Un cementerio, por lo general, ofrece más certezas que preguntas. Hay cruces, lápidas, muertos y todo es, o suele ser, muy tranquilo. Uno dice cementerio y piensa en nombres como «La voluntad de Dios», «Siempre juntos», «Jardines del cercado», «Sueño dorado» o «Vida eterna».
Mientras no estemos en la preproducción de una película de terror, nunca lo imaginaremos con truenos delante de un cielo gris, sino con ese sol de primavera que siempre envidian los folletos turísticos. El verde relucirá en el horizonte bajo una chispa de colores floreados y un rezo tenue, a manos juntas, que solloza por el recuerdo apacible del ser querido. Un cementerio es un espacio para el encuentro. Un cementerio es memoria. Un cementerio es el lugar donde descansan aquellos que ya no necesitan descansar, aunque lo hacen, según nuestras creencias, en paz.

Objetivo: Copia de principio a fin el fragmento sobre los cementerios, sin cambiar nada.

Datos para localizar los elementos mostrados
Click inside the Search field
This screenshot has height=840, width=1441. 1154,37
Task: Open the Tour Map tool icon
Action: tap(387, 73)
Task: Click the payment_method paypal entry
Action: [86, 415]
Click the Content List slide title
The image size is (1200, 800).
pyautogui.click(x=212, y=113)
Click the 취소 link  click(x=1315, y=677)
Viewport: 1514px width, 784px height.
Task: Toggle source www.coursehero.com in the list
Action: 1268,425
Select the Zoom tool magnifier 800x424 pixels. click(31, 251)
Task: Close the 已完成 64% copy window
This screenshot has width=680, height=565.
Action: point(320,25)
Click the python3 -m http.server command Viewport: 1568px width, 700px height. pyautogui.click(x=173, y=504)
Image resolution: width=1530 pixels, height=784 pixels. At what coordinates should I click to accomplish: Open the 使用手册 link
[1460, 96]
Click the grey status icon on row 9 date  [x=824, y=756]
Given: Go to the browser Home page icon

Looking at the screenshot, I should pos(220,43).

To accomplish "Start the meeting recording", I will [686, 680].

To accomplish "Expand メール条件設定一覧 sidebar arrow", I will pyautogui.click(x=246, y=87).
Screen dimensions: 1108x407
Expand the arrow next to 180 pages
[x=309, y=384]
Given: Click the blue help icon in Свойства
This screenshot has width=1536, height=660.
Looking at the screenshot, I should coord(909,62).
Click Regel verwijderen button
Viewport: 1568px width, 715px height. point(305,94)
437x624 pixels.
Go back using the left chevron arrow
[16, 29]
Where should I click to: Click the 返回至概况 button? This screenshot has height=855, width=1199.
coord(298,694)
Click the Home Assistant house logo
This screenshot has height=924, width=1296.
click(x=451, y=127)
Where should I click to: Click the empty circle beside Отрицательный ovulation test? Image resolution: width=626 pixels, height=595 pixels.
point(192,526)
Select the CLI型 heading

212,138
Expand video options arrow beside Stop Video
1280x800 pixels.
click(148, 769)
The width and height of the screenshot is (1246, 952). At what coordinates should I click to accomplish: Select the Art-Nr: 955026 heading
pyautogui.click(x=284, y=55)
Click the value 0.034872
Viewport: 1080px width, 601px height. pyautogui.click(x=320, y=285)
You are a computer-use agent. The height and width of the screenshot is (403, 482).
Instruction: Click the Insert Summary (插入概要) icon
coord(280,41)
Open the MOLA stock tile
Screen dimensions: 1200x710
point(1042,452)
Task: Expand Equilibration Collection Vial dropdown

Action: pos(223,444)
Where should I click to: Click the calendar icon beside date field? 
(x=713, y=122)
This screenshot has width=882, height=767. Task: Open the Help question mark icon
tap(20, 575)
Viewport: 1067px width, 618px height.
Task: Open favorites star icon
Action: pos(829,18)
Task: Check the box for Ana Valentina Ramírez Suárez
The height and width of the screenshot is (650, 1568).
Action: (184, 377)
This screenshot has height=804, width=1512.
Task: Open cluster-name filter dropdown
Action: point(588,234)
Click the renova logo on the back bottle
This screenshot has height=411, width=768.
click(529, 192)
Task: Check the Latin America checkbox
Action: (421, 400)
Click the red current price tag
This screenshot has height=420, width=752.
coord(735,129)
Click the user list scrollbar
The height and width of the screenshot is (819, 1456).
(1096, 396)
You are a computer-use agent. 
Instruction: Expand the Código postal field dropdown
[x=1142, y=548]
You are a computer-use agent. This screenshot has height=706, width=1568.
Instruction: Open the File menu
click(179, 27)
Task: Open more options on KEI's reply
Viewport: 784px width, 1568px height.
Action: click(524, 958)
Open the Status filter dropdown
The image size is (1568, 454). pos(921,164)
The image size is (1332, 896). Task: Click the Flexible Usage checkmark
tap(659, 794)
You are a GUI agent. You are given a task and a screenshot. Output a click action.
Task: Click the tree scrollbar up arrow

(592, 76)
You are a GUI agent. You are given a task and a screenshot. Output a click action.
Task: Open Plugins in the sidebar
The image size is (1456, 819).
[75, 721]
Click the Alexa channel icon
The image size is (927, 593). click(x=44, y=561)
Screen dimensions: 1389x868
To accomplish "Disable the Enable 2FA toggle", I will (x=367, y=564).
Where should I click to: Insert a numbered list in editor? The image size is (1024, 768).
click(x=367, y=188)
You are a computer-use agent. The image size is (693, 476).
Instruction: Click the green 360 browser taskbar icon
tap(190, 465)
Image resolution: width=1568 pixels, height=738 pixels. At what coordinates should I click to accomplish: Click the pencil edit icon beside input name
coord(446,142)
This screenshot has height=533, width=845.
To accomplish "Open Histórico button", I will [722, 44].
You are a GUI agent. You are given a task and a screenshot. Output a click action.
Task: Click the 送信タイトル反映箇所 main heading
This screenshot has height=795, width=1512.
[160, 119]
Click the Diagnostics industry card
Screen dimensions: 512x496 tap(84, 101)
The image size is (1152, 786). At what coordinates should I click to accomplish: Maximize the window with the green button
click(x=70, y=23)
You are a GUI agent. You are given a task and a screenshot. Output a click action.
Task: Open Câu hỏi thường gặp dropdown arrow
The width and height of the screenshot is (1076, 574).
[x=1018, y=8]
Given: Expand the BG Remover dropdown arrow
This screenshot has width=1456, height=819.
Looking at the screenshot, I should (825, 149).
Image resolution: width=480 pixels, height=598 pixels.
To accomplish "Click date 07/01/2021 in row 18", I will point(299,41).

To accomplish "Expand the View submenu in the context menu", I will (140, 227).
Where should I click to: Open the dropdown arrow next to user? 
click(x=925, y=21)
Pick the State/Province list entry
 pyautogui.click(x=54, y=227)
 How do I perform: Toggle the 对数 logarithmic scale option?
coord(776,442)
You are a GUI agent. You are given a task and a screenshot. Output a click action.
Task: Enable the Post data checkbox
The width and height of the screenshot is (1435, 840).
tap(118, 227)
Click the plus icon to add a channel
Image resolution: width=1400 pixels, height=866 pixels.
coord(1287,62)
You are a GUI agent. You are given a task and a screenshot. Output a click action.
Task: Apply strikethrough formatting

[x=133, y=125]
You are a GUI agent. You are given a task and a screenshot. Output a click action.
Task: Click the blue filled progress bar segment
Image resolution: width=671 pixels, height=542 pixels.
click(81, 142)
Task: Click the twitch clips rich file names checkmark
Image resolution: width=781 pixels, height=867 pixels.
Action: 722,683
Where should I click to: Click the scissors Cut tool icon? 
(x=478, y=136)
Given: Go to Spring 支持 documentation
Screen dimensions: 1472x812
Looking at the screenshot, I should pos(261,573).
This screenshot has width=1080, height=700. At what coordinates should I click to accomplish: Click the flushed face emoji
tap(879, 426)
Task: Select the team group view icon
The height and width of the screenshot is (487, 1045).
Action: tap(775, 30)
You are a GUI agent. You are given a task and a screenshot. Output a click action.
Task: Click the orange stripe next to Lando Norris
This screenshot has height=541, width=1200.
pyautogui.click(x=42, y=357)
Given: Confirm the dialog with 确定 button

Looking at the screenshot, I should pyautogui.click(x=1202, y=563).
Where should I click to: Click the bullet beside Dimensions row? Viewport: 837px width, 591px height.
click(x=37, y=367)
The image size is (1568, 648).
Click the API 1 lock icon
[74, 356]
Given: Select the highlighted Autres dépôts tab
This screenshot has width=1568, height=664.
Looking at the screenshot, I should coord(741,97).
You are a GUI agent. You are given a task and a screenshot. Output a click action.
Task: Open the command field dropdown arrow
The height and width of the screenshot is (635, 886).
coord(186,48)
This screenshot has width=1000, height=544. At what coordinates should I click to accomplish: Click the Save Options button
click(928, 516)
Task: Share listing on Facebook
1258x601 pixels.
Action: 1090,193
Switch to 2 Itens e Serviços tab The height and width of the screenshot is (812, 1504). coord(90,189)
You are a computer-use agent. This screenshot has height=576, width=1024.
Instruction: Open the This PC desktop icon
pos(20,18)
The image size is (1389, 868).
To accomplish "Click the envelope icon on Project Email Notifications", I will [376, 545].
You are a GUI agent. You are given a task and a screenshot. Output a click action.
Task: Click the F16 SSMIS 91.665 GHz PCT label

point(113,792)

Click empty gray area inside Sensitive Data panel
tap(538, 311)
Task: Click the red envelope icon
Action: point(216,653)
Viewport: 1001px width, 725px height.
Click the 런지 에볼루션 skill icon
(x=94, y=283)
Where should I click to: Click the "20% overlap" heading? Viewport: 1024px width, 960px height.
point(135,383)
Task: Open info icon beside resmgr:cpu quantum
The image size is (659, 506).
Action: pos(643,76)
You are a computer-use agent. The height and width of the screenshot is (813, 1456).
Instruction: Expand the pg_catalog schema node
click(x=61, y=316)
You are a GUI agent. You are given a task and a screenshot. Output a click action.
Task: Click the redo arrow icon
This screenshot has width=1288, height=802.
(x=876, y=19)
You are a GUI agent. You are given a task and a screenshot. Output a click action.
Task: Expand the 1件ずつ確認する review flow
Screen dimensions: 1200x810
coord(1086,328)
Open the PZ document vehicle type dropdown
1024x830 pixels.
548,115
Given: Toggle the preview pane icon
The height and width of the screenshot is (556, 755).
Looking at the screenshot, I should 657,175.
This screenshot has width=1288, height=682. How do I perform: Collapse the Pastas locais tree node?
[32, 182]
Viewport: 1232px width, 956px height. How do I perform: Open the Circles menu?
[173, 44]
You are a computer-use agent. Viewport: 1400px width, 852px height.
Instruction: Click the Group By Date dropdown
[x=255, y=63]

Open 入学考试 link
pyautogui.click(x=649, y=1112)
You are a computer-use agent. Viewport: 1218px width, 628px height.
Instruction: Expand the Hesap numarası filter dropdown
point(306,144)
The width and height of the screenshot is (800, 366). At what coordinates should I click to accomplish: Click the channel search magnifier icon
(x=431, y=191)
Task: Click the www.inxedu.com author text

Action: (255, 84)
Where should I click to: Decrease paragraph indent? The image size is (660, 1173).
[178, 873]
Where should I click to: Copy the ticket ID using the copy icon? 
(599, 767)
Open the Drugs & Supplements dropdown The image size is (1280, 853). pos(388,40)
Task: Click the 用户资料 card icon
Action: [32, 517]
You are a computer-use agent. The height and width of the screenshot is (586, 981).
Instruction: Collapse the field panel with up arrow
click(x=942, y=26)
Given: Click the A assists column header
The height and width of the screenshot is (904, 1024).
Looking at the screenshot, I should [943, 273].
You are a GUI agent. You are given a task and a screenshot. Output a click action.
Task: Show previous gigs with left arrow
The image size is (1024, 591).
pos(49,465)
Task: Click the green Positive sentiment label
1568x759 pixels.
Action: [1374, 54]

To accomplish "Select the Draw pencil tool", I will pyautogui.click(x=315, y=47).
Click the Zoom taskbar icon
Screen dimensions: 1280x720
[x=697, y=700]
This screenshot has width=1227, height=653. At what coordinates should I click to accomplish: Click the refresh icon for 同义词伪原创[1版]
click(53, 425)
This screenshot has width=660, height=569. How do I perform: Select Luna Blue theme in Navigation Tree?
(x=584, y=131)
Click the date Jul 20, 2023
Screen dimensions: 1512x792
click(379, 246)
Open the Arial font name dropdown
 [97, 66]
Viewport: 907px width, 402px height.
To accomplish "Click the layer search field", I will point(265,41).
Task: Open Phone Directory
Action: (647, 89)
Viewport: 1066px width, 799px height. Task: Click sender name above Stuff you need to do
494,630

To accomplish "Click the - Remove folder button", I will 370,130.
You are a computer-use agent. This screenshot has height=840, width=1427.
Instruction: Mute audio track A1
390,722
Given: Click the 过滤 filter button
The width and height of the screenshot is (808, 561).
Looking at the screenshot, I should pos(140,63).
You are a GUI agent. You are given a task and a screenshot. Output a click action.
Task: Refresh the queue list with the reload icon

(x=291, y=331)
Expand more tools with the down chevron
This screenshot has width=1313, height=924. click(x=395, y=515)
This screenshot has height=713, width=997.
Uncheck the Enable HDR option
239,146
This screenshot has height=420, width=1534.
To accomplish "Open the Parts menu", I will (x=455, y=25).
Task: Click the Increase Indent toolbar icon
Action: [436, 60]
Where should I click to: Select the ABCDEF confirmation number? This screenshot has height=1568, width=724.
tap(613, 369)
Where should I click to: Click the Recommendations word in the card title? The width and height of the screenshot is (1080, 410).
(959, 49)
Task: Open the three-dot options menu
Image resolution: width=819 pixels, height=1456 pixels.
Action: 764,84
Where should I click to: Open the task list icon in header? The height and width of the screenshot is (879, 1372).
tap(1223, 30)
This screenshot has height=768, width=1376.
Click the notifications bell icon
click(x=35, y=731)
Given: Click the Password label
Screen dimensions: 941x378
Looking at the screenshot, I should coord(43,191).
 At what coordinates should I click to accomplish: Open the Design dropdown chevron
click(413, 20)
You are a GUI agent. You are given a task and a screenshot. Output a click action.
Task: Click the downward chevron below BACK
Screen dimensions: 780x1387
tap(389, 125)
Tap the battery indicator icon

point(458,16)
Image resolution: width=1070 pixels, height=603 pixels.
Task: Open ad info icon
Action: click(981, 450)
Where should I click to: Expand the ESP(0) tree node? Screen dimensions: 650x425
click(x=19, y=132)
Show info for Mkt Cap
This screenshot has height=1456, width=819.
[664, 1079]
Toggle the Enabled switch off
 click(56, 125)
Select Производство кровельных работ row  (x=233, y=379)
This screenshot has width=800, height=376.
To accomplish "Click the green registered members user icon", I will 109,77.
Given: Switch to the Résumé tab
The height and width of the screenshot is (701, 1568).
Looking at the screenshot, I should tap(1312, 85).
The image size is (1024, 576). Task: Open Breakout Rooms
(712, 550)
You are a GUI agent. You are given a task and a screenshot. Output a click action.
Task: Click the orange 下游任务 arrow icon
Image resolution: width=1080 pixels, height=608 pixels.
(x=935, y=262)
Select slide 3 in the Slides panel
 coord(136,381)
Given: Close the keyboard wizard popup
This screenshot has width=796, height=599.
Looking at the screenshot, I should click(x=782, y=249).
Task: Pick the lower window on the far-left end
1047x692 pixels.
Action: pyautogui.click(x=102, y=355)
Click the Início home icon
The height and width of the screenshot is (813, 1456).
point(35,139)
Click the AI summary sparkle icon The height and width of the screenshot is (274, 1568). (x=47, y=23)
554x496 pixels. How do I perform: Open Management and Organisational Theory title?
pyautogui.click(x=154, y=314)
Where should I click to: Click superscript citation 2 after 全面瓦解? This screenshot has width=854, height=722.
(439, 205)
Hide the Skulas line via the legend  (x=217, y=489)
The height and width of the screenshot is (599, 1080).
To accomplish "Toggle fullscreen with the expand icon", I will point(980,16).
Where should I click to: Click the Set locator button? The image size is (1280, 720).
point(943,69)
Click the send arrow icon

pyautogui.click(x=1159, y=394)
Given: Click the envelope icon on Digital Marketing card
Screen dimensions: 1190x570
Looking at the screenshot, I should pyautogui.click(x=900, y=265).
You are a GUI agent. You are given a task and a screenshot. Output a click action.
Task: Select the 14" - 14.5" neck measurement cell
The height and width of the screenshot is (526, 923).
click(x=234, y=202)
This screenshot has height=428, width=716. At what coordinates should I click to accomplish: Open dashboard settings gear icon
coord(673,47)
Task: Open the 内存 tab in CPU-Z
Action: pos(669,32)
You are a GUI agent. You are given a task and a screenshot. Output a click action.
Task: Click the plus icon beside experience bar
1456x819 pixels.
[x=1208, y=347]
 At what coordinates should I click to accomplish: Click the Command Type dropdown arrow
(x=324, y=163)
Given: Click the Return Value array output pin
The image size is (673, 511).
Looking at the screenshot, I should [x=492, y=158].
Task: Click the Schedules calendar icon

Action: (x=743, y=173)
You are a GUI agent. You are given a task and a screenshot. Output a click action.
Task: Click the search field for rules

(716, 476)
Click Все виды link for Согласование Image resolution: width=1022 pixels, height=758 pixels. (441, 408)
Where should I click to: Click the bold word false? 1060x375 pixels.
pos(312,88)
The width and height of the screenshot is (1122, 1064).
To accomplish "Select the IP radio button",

Resultado:
Un cementerio, por lo general, ofrece más certezas que preguntas. Hay cruces, lápidas, muertos y todo es, o suele ser, muy tranquilo. Uno dice cementerio y piensa en nombres como «La voluntad de Dios», «Siempre juntos», «Jardines del cercado», «Sueño dorado» o «Vida eterna».
Mientras no estemos en la preproducción de una película de terror, nunca lo imaginaremos con truenos delante de un cielo gris, sino con ese sol de primavera que siempre envidian los folletos turísticos. El verde relucirá en el horizonte bajo una chispa de colores floreados y un rezo tenue, a manos juntas, que solloza por el recuerdo apacible del ser querido. Un cementerio es un espacio para el encuentro. Un cementerio es memoria. Un cementerio es el lugar donde descansan aquellos que ya no necesitan descansar, aunque lo hacen, según nuestras creencias, en paz.